Start of INFORMATION GIVEN
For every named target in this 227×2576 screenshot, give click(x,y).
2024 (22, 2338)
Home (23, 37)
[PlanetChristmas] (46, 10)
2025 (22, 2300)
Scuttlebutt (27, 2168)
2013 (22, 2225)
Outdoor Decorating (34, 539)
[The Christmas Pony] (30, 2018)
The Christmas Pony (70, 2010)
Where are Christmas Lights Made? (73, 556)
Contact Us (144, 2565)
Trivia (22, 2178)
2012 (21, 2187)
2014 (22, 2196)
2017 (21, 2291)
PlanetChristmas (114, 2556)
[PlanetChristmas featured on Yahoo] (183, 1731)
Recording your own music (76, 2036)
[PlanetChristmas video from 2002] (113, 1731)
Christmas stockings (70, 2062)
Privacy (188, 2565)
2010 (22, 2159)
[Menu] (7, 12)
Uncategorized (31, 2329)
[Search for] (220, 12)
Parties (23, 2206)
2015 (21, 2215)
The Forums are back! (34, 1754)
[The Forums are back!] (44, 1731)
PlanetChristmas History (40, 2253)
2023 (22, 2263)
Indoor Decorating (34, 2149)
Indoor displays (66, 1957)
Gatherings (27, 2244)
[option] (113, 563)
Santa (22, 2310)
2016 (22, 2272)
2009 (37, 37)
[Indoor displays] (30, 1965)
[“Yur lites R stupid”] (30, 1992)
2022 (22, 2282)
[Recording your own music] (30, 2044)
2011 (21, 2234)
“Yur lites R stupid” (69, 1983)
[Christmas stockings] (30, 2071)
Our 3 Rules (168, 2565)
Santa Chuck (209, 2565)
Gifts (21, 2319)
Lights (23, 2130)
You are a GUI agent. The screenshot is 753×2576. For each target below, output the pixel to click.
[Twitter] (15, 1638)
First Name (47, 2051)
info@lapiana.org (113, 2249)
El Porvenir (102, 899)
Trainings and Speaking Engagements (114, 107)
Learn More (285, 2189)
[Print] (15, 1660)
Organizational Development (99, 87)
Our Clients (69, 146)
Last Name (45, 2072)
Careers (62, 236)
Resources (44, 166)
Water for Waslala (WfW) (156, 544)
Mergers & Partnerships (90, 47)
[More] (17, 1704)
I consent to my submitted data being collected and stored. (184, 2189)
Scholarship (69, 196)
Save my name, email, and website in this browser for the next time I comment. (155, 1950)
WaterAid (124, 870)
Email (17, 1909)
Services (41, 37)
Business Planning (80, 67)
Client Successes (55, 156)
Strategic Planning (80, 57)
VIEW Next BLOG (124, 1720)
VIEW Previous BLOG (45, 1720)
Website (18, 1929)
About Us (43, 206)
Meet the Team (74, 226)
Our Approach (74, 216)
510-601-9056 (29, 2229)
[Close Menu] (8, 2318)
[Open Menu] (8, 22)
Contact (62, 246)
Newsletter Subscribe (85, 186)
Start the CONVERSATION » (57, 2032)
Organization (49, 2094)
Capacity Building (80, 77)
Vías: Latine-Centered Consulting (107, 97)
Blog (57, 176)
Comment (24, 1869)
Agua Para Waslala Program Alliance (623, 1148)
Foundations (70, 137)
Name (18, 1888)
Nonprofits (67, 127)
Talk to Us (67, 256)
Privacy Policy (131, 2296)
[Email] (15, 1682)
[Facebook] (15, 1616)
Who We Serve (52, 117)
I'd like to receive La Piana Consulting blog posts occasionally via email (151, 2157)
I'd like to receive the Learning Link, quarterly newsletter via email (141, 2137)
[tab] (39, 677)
End of INFORMATION GIVEN
TASK BRIEF: Retype exactly the lines from the start of the entries through the one with "Lights (23, 2130)"; include both ends.

RESULT BELOW:
For every named target in this 227×2576 screenshot, give click(x,y).
2024 (22, 2338)
Home (23, 37)
[PlanetChristmas] (46, 10)
2025 (22, 2300)
Scuttlebutt (27, 2168)
2013 (22, 2225)
Outdoor Decorating (34, 539)
[The Christmas Pony] (30, 2018)
The Christmas Pony (70, 2010)
Where are Christmas Lights Made? (73, 556)
Contact Us (144, 2565)
Trivia (22, 2178)
2012 (21, 2187)
2014 (22, 2196)
2017 (21, 2291)
PlanetChristmas (114, 2556)
[PlanetChristmas featured on Yahoo] (183, 1731)
Recording your own music (76, 2036)
[PlanetChristmas video from 2002] (113, 1731)
Christmas stockings (70, 2062)
Privacy (188, 2565)
2010 (22, 2159)
[Menu] (7, 12)
Uncategorized (31, 2329)
[Search for] (220, 12)
Parties (23, 2206)
2015 (21, 2215)
The Forums are back! (34, 1754)
[The Forums are back!] (44, 1731)
PlanetChristmas History (40, 2253)
2023 (22, 2263)
Indoor Decorating (34, 2149)
Indoor displays (66, 1957)
Gatherings (27, 2244)
[option] (113, 563)
Santa (22, 2310)
2016 (22, 2272)
2009 (37, 37)
[Indoor displays] (30, 1965)
[“Yur lites R stupid”] (30, 1992)
2022 (22, 2282)
[Recording your own music] (30, 2044)
2011 (21, 2234)
“Yur lites R stupid” (69, 1983)
[Christmas stockings] (30, 2071)
Our 3 Rules (168, 2565)
Santa Chuck (209, 2565)
Gifts (21, 2319)
Lights (23, 2130)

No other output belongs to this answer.